## WORK INSTRUCTIONS
1. In the text on enhancing the work of the Ombudsman, which cultural expressions are named as examples of creative candor?
2. In the text on enhancing the work of the Ombudsman, what are all the things the reader is told to "Witness"?
3. Carry the text on enhancing the work of the Ombudsman forward, starting after its last sentence.

Implications for enhancing the work of the Ombudsman

Now, where does all of this leave the Ombudsman? For one, I believe the unfolding scenario pretty much leaves us on the same side of the information fence. If there isn't a sufficient and effective basis for asserting a change in the culture of silence and secrecy afflicting our societies then we may as well just pack up and go home.

The truth is, notwithstanding our creative candour as expressed in the calypso and chutney and other cultural expressions, our small, essentially authoritarian societies all eventually resort to silence over the risk of change. Witness the conspiracy of silence over the abuse of women and children. Witness the institutionalisation of discrimination. Witness the presence of the untouchables in our societies. We know them all very well. They run free and they run rampant. They cross the political divide. They are among us. We see them on the television and they are in the newspapers all the time.

In some respects, the role of the media and the role of the Ombudsman are almost identical. Some jurisdictions have entrenched free press and free expression provisions to ensure that, at least prima facie, the media enjoy the benefit of constitutional cover for their work. By comparison, such constitutional protections are not in all instances provided Ombudsmen and their equivalent.

The fact that there are these mutually inclusive objectives but uneven capabilities ought to mean the emergence of a level of collaboration which does not now exist. But this cannot happen if there is not a greater level of confidence in and respect for our respective roles.

## STUDY MATERIAL
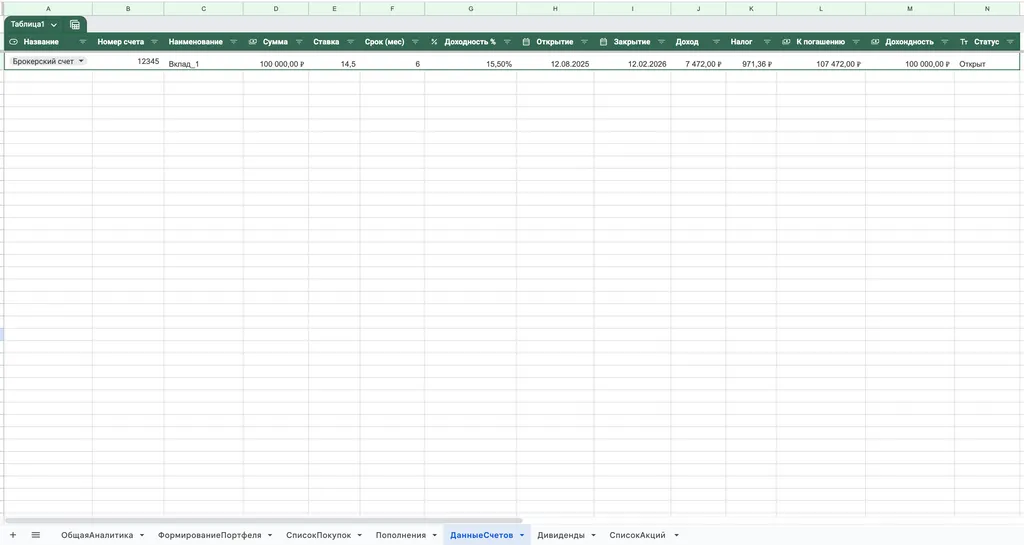Viewport: 1024px width, 545px height.
Task: Click the table view icon next to Таблица1
Action: 75,24
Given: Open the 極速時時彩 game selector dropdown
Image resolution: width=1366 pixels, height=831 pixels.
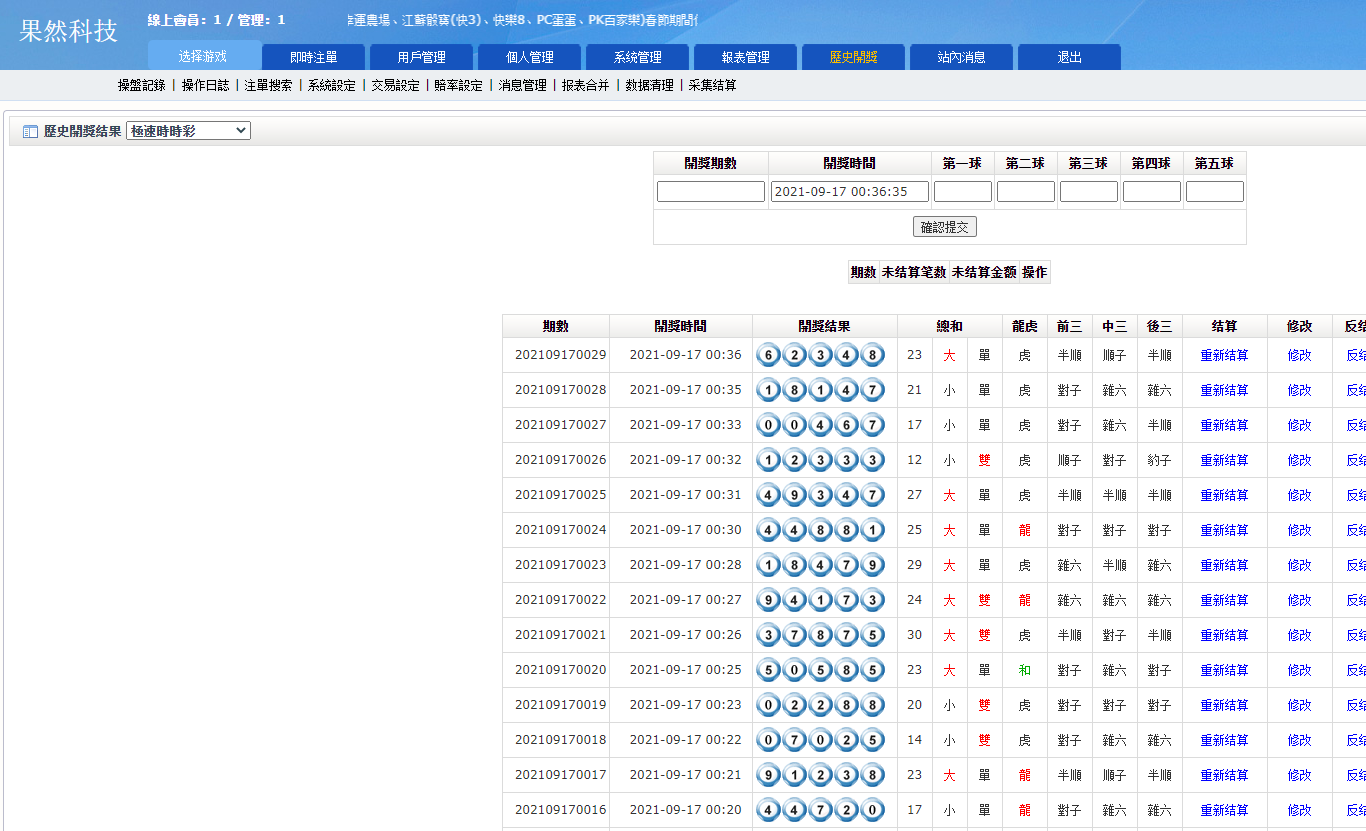Looking at the screenshot, I should (190, 130).
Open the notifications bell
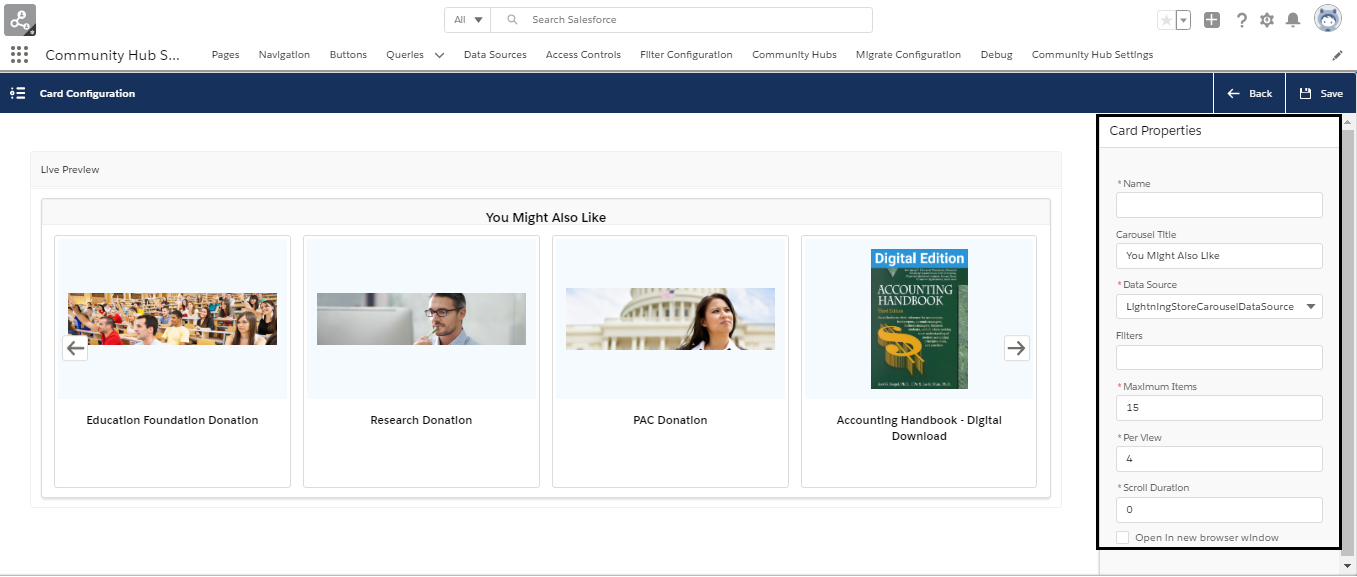The width and height of the screenshot is (1357, 577). tap(1293, 20)
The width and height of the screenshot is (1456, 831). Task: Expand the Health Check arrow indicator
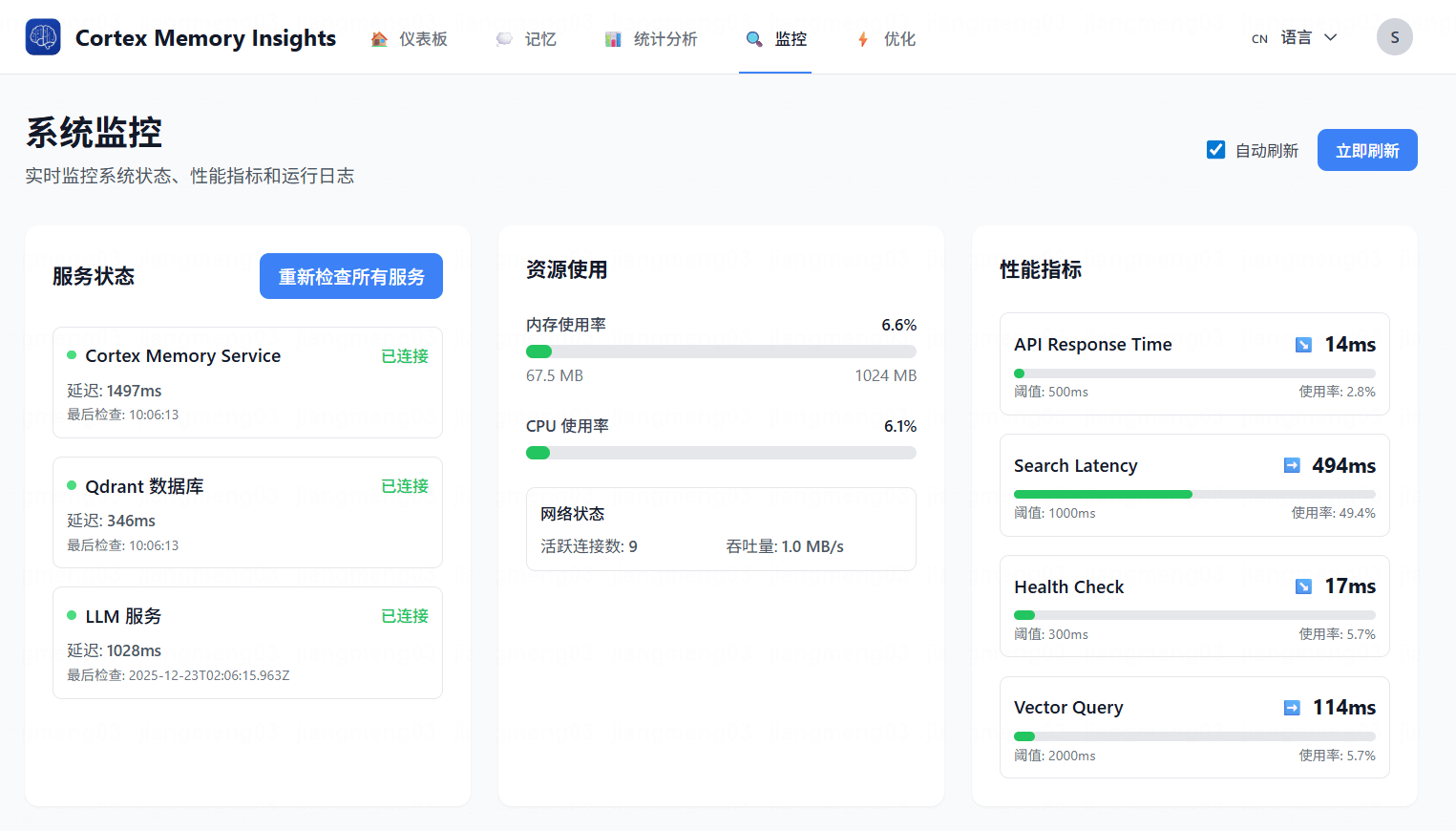tap(1303, 586)
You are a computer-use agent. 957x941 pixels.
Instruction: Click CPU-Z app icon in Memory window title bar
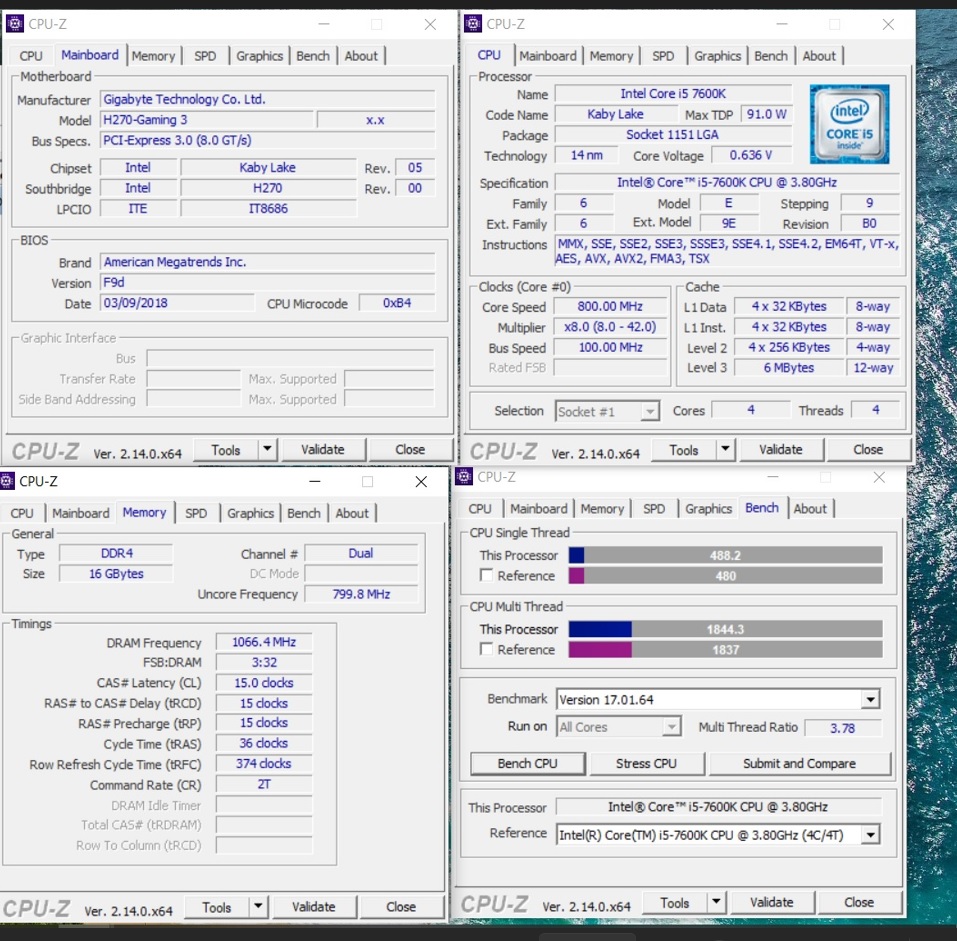pyautogui.click(x=8, y=481)
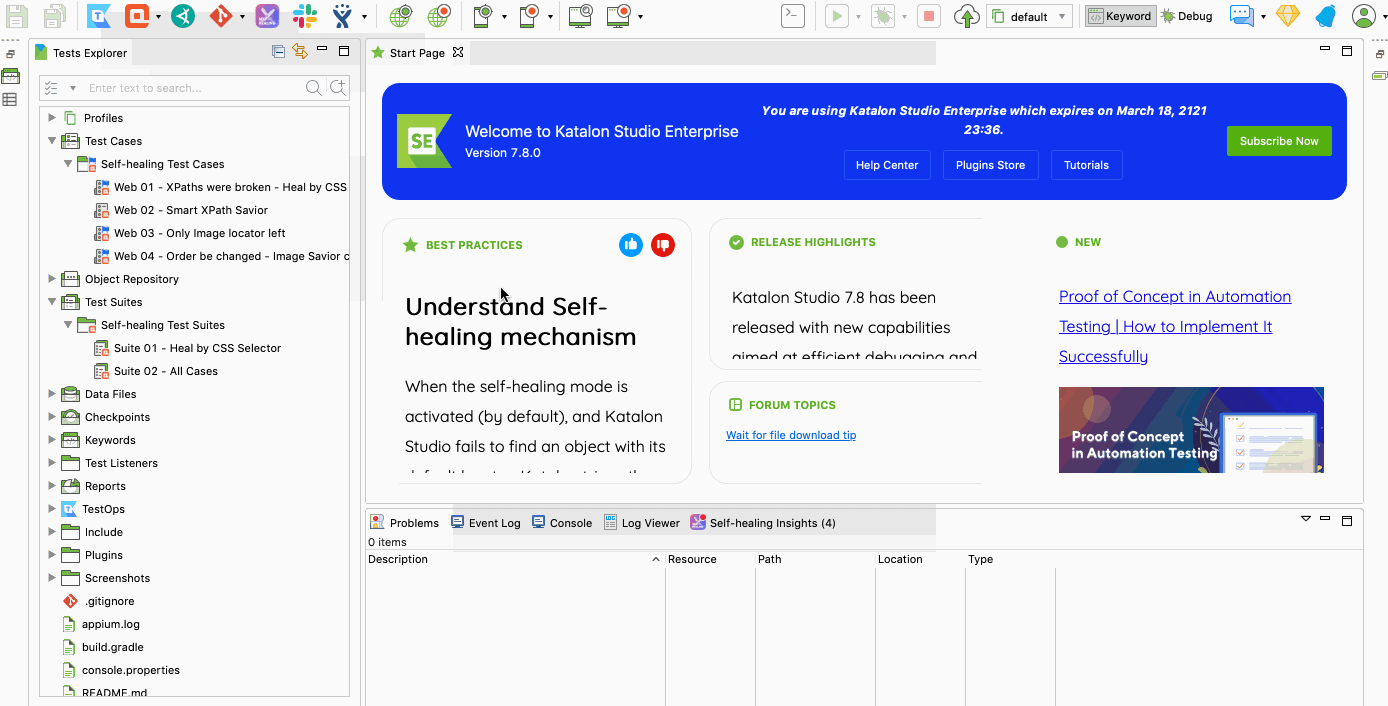This screenshot has height=706, width=1388.
Task: Click the Command Line Interface terminal icon
Action: coord(791,16)

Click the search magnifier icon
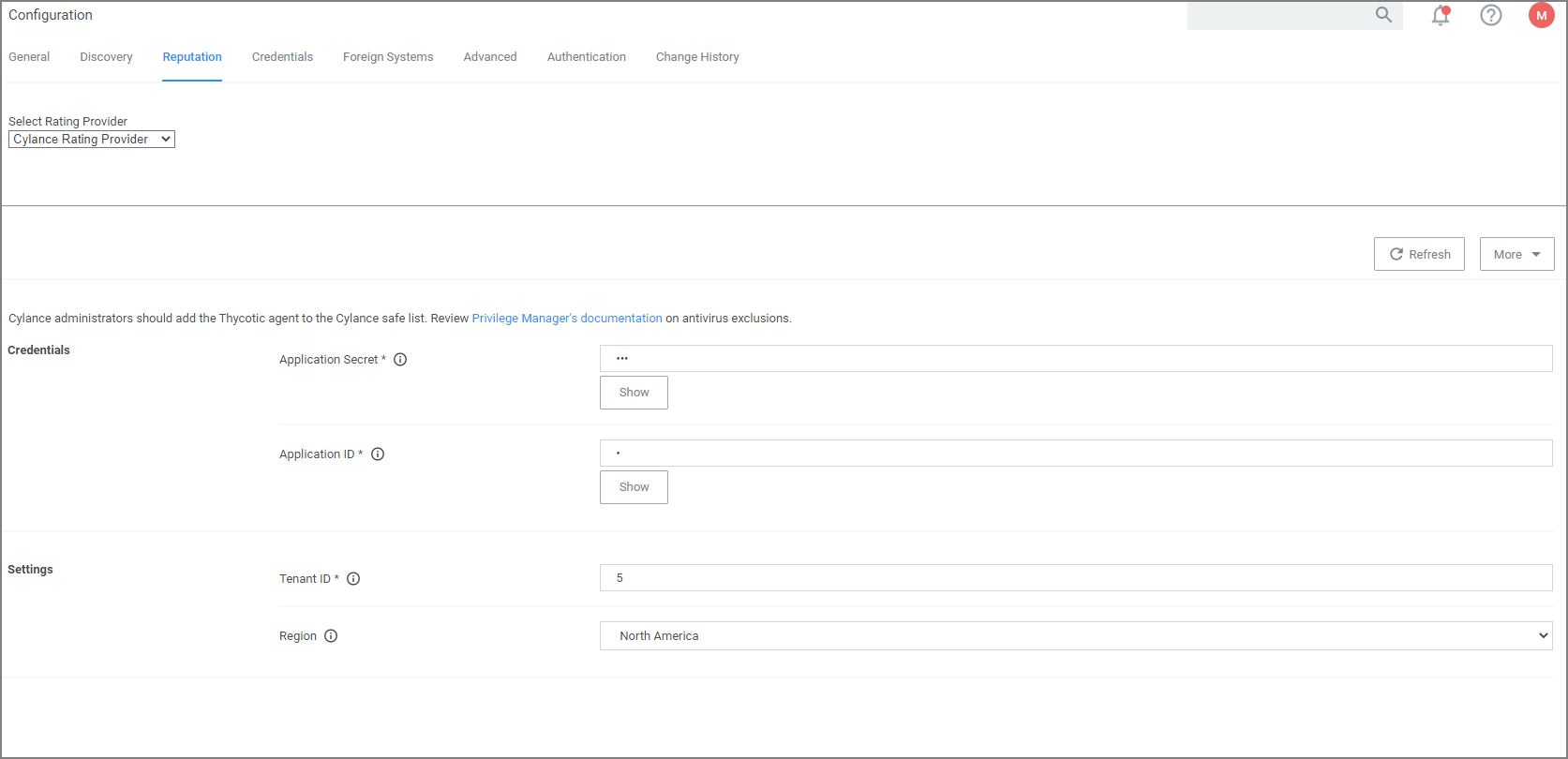pos(1383,15)
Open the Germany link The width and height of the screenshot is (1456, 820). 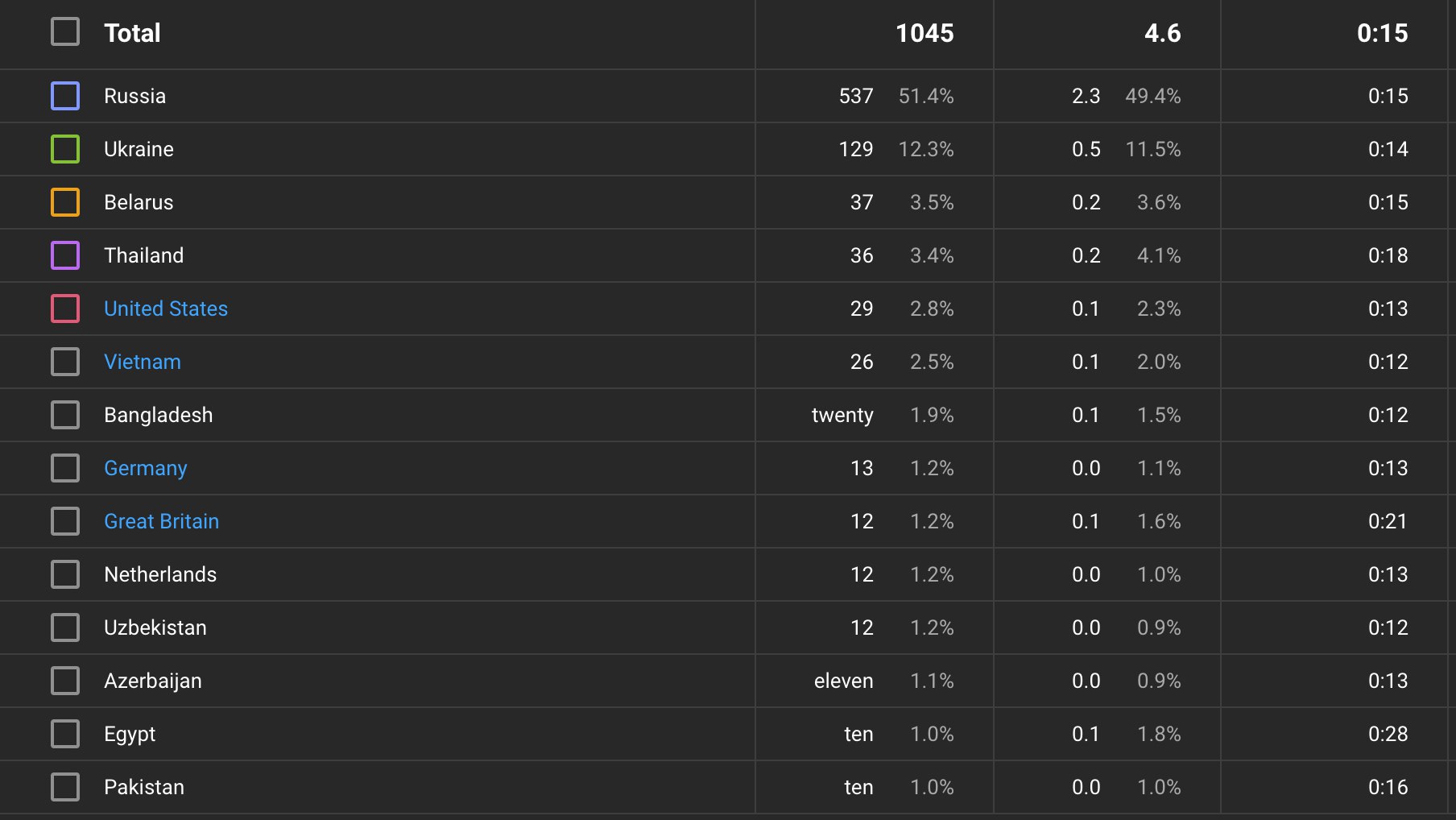[146, 468]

## PER-TASK ANSWERS
1. The calypso and chutney.

2.
- The conspiracy of silence over the abuse of women and children
- The institutionalisation of discrimination
- The presence of the untouchables in our societies

3.
Regional networks and outlets

I am assuming that this sub-heading of the task I have been assigned refers to regional media outfits that might be pre-disposed to outputs from the respective Ombudsman's offices. But it might also relate to existing information networks with explicit developmental objectives and which bring professional communicators with their counterparts in the regional press.

I can be of much more use in making suggestions with respect to the latter group. In this regard, the Information for Action group ( devised by development communicators in environment and health and Caribbean journalists about three years ago, might be a useful platform for messages related to the work of the Ombudsman.

There are also several international efforts that routinely feed information to regional and international journalists and communicators on development issues that can be of use. The Drum Beat Forum ( of the Development Initiative partnered by institutions such as the Rockefeller Foundation, BBC World Service Trust, The CHANGE Project, CIDA, Exchange, FAO, Johns Hopkins University Center for Communication Programs, OneWorld, The Panos Institute, PCI, Soul City, The Synergy Project, UNAIDS, UNICEF, USAID and WHO can also be quite useful.

Regional and Individual Country Issues

This sub-heading would require a session of far greater duration than this current one to do justice to the subject of free press issues in the region. What I can offer though would be a general comment on the state of the free press in the region.

I am convinced that even as there exists relative peace between the major social actors and the press, there is a pervasive, underlying ambivalence on issues of the free press that will eventually land us in a lot of trouble very soon. I am observing the diplomatic, official silence on the recent jailing of journalists in Cuba; the absence of any direct reference to attacks on the press in Haiti at multi-lateral discussions with this new CARICOM ally and I am very uncomfortable with the ease with which it had been possible to use immigration regulations, that are ostensibly in transition pending a CARICOM single market, to expel journalists and media workers from some of our jurisdictions.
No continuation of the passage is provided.